Question
Poole made the following purchases of Smarte Company common stock: Date Shares Cost 1/1/13 70,000 (70%) $1,000,000 1/1/14 10,000 (10%) 160,000 Stockholders equity information for
Poole made the following purchases of Smarte Company common stock:
Date Shares Cost
1/1/13 70,000 (70%) $1,000,000
1/1/14 10,000 (10%) 160,000
Stockholders equity information for Smarte Company for 2013 and 2014 follows:
2013 2014
Common stock, $10 par value $1,000,000 $1,000,000
1/1 Retained earnings 300,000 380,000
Net income 110,000 140,000
Dividends declared, 12/15 (30,000) (40,000)
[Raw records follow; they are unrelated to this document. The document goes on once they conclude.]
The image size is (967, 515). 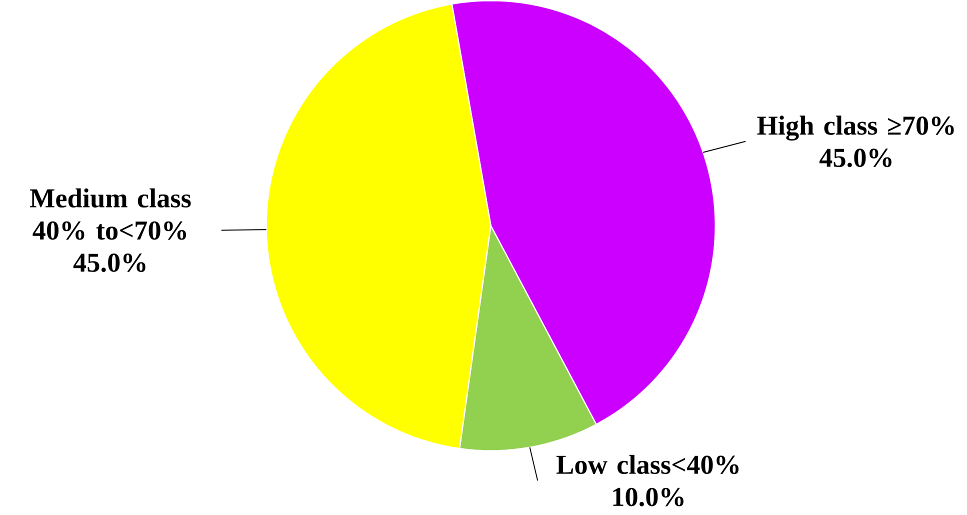 I want to click on slice-label: Medium class 40% to<70%, so click(x=110, y=214).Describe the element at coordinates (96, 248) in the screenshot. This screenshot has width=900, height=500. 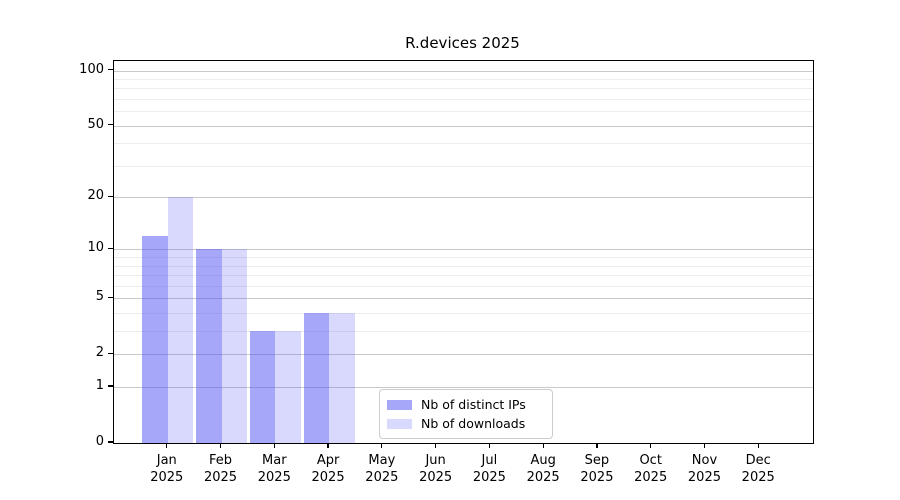
I see `y-tick-label: 10` at that location.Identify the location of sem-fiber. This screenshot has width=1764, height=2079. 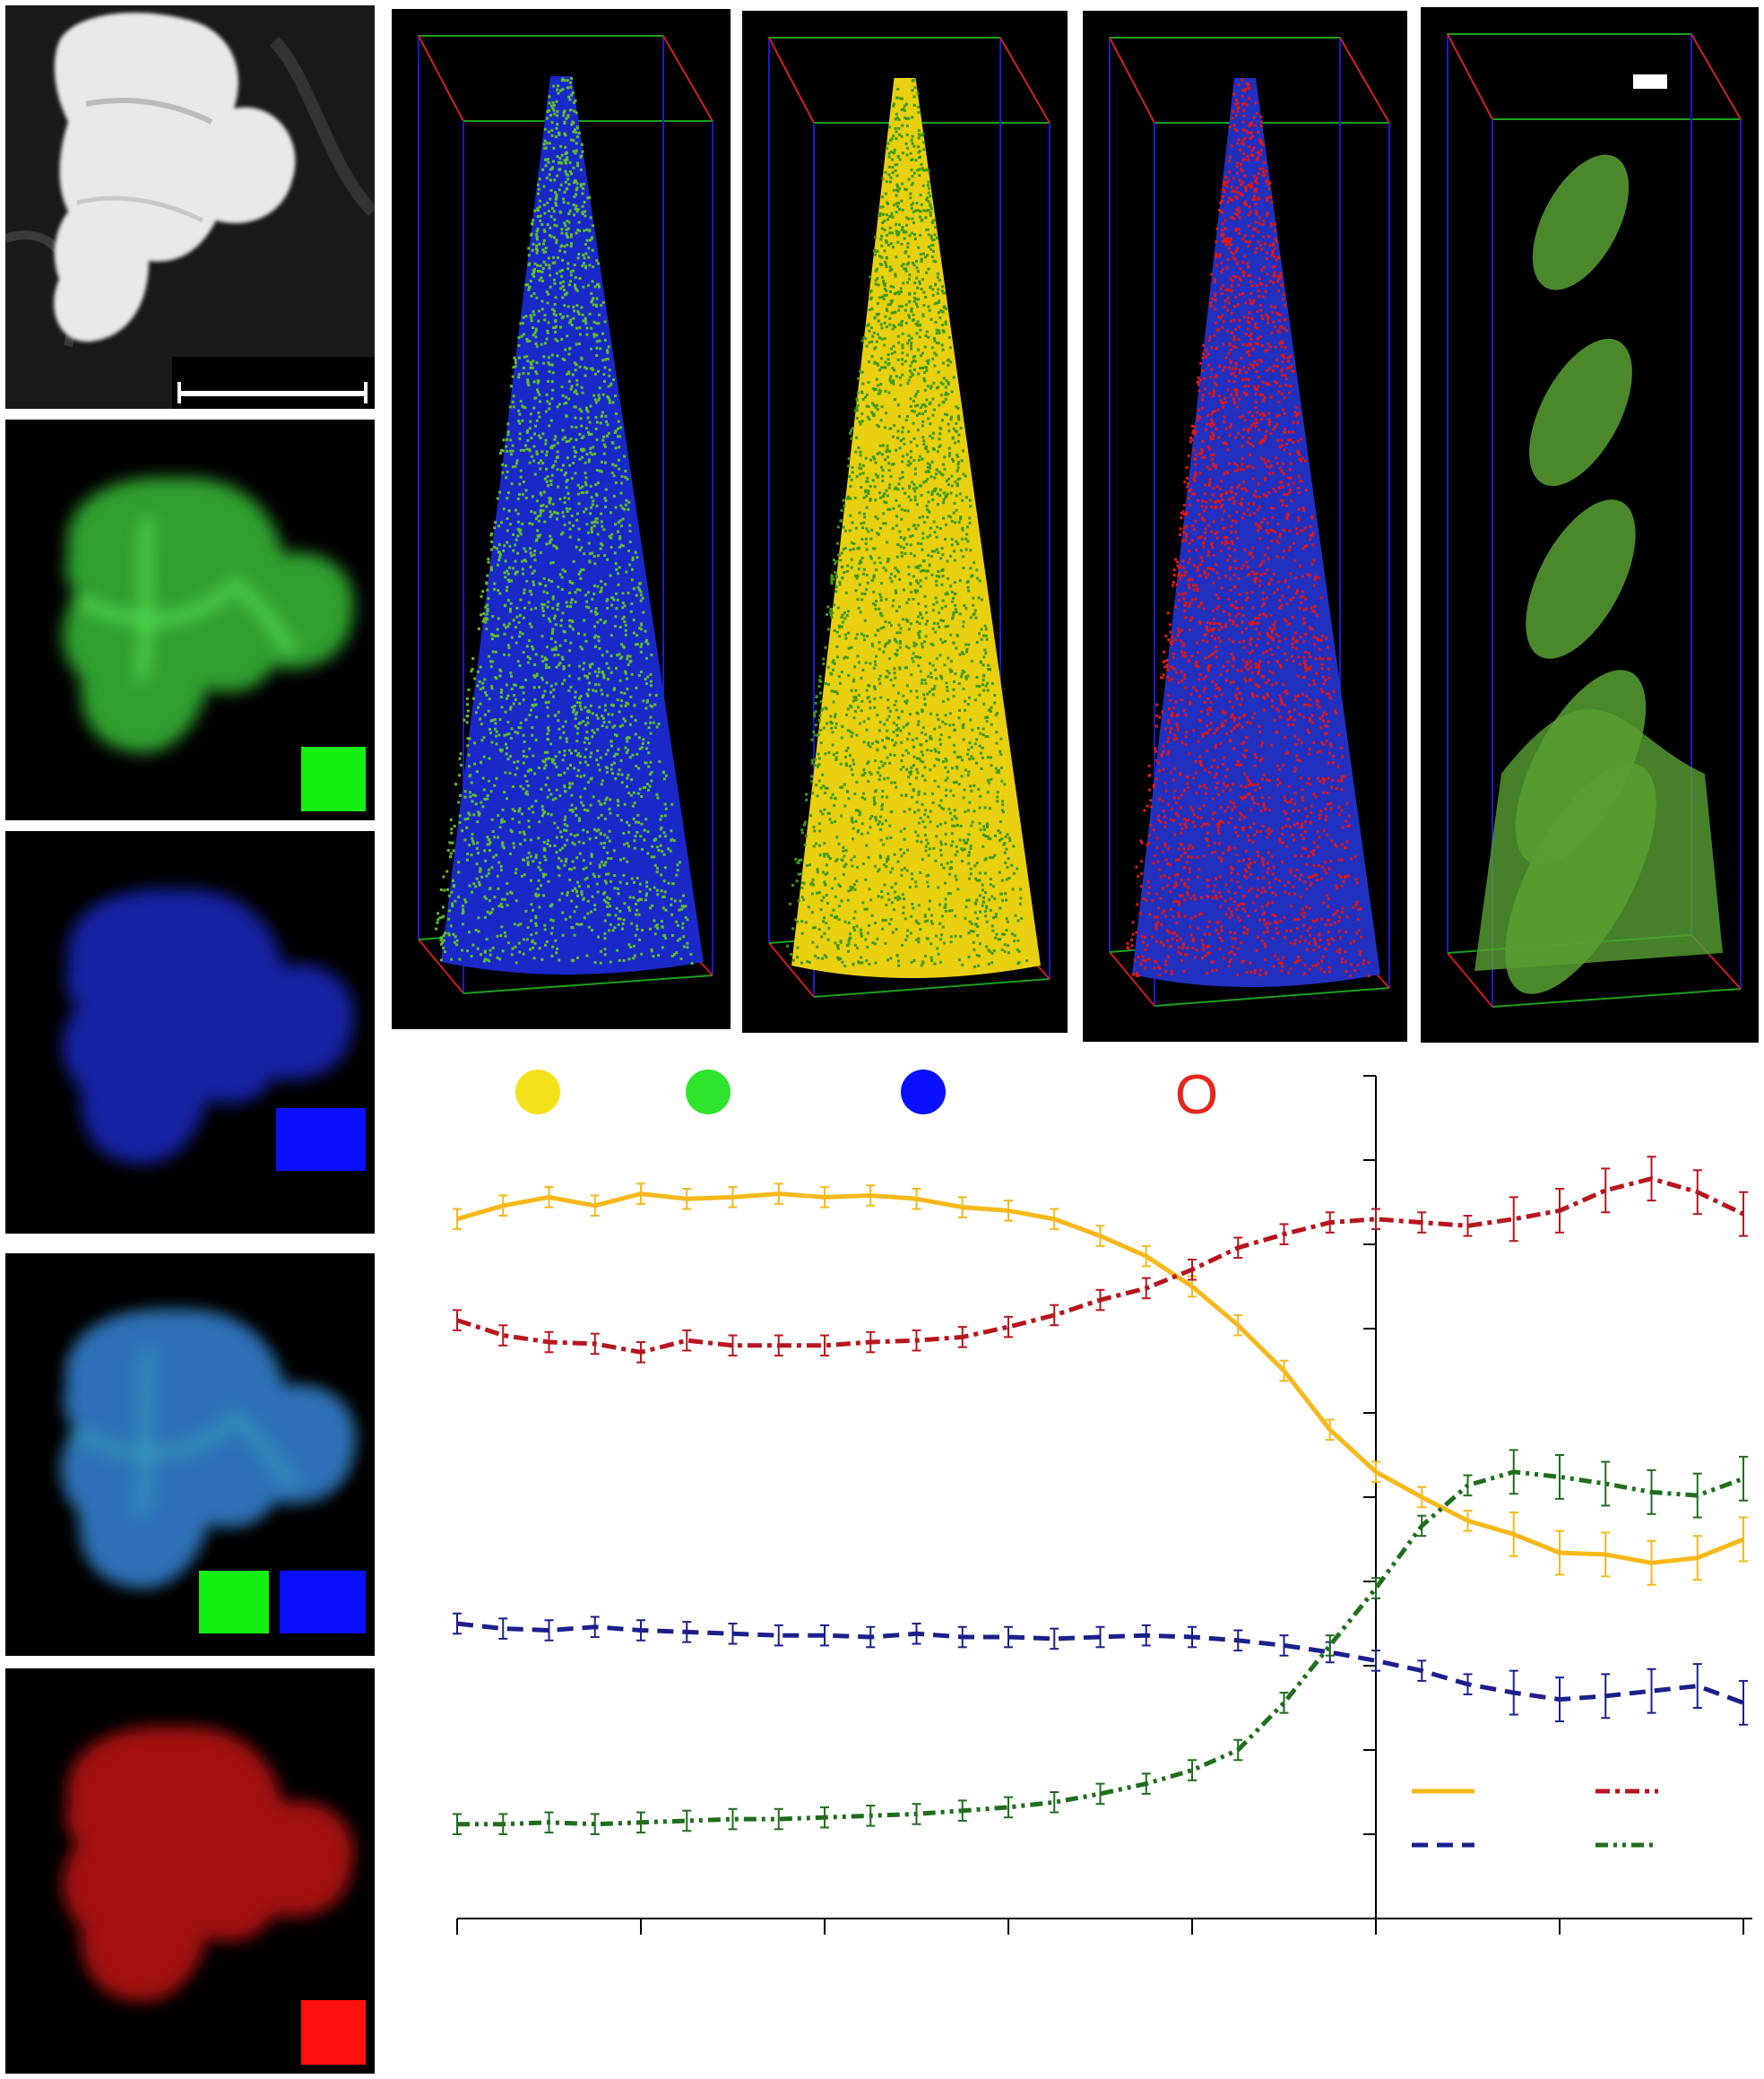
(322, 126).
Retained earnings, 12/31 380,000 480,000
Total stockholders equity, 12/31 $1,380,000 $1,480,000
On July 1, 2014, Poole sold 14,000 shares of Smarte Company common stock on the open market for $22 per share. The shares sold were purchased on January 1, 2013. Smarte notified Poole that its net income for the first six months was $70,000. Any difference between cost and book value relates to subsidiary land. Poole uses the cost method to account for its investment in Smarte Company.
Required:
A. Prepare the journal entry made by Poole to record the sale of the 14,000 shares on July 1, 2014.
B. Prepare the workpaper eliminating entries needed for a consolidated statements workpaper on December 31, 2014.
C. Compute the amount of noncontrolling interest that would be reported on the consolidated balance sheet on December 31, 2014.